**TO DO:** Please take the records that follow and repeat exactly the lines starting with the line with "This screenshot has width=1568, height=782." and going on through the line with "Image resolution: width=1366".

**INFORMATION SUPPLIED:**
|---|

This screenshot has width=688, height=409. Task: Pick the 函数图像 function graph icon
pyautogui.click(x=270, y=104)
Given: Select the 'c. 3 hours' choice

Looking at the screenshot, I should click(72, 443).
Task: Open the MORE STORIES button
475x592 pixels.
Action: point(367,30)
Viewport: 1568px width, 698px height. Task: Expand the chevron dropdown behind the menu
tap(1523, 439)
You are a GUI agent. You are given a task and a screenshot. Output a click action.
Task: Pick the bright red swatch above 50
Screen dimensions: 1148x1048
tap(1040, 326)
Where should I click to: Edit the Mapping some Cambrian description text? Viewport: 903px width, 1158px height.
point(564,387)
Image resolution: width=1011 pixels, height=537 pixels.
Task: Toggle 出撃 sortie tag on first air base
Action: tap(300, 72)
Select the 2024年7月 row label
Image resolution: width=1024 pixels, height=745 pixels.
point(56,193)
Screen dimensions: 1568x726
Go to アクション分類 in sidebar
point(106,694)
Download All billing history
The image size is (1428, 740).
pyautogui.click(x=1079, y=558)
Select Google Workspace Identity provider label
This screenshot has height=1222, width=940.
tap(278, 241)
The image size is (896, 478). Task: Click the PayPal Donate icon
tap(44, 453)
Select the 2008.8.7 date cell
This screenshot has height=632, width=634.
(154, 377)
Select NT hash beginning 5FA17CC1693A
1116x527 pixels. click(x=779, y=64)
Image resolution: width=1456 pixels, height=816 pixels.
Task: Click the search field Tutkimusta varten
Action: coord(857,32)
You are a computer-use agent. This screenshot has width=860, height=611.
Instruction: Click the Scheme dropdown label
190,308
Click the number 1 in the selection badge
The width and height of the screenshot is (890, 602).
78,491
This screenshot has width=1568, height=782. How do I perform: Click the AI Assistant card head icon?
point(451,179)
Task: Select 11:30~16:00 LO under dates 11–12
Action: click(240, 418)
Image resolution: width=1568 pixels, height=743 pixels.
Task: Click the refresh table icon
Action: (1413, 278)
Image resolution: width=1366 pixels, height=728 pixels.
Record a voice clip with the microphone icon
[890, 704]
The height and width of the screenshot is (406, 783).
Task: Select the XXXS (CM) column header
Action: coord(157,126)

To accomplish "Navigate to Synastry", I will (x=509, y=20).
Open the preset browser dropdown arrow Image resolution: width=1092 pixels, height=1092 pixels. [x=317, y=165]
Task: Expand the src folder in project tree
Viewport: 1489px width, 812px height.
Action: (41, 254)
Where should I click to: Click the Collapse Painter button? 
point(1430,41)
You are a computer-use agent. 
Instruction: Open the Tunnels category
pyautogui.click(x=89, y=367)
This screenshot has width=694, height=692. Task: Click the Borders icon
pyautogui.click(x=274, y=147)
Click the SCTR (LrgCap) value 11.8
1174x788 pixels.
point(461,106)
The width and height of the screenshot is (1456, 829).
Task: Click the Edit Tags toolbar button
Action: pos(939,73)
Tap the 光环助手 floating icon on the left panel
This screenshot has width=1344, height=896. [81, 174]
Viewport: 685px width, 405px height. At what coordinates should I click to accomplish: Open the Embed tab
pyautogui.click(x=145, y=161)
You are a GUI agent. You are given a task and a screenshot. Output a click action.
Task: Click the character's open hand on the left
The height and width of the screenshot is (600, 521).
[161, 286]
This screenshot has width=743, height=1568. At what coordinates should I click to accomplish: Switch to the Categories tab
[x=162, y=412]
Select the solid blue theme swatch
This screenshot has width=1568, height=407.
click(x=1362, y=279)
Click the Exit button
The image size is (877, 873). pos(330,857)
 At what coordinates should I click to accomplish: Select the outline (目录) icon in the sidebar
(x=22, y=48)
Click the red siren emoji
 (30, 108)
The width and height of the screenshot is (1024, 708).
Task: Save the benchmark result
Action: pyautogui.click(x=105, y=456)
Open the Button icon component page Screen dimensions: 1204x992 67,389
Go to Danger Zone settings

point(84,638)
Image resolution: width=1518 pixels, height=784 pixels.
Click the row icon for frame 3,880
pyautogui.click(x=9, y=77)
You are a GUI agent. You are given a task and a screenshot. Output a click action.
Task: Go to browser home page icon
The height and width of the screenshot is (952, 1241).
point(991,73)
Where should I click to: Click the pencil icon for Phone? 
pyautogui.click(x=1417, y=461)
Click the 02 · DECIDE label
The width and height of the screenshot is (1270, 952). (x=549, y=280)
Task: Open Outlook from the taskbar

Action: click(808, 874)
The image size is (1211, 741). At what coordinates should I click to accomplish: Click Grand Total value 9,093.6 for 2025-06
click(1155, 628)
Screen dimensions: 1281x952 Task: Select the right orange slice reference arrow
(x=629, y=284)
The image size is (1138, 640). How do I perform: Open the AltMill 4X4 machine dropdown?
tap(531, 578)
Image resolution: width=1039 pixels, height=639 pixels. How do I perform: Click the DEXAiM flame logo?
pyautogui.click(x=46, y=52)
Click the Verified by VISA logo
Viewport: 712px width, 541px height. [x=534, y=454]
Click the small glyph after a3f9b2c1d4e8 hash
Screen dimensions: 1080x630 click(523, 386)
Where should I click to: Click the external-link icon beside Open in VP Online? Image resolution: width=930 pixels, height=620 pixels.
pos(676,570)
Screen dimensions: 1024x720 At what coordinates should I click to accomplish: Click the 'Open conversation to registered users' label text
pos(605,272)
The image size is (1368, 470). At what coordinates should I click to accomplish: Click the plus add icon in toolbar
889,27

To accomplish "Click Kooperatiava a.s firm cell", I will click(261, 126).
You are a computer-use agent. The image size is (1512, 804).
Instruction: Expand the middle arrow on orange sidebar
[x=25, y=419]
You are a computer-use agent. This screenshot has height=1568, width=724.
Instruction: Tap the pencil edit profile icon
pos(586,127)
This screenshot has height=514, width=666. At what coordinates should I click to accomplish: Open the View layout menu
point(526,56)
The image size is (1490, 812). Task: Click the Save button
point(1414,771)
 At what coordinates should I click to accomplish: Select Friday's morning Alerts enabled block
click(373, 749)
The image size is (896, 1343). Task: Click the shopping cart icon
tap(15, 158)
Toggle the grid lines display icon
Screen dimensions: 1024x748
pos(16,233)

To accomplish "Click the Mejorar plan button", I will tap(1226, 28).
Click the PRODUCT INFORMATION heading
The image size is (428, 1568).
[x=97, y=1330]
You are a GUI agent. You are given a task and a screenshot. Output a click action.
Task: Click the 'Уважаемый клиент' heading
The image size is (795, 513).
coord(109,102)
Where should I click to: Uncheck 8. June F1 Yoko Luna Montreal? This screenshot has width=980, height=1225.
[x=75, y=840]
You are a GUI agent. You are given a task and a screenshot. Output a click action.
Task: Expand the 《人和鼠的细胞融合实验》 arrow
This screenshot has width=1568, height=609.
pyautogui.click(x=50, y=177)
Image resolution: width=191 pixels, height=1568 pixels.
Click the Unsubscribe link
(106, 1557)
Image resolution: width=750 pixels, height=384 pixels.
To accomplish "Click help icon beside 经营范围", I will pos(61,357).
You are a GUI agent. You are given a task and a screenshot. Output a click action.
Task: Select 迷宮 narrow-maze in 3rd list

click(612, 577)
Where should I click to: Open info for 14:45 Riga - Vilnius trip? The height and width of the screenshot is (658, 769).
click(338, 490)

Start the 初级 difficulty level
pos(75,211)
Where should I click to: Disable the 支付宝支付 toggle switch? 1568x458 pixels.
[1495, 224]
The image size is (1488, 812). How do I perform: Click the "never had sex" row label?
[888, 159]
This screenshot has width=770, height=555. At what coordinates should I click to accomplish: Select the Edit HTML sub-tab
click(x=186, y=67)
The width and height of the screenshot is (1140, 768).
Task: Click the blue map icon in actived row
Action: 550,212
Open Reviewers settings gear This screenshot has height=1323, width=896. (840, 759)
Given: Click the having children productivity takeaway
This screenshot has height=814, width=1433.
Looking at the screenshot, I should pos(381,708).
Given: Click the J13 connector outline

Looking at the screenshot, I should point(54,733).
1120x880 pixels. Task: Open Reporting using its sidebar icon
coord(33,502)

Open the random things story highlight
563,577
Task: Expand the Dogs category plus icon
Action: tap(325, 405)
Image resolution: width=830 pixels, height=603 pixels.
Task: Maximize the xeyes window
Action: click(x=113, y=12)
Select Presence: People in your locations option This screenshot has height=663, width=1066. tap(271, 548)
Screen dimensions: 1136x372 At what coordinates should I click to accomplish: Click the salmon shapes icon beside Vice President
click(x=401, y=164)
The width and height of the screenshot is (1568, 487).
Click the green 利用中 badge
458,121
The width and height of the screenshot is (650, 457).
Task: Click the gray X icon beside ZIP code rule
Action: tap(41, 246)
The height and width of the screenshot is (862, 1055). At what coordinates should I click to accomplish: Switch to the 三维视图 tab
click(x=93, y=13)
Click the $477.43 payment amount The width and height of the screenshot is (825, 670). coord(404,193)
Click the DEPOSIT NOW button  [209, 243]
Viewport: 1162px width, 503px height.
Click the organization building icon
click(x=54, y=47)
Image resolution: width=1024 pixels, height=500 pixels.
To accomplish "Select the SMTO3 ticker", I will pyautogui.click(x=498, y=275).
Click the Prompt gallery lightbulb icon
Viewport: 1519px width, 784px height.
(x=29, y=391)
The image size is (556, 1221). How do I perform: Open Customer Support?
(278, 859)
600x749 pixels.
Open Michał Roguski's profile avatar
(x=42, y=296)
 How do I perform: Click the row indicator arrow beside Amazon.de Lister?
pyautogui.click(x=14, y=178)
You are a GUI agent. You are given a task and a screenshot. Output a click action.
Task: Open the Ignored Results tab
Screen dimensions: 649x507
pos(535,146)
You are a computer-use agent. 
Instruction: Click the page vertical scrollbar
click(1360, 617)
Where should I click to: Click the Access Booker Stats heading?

|---|

**EXERCISE SOLUTION:**
This screenshot has width=1568, height=782. How do I perform: Click the AI Assistant card head icon?
point(451,179)
Task: Select 11:30~16:00 LO under dates 11–12
Action: click(240, 418)
Image resolution: width=1568 pixels, height=743 pixels.
Task: Click the refresh table icon
Action: (1413, 278)
Image resolution: width=1366 pixels, height=728 pixels.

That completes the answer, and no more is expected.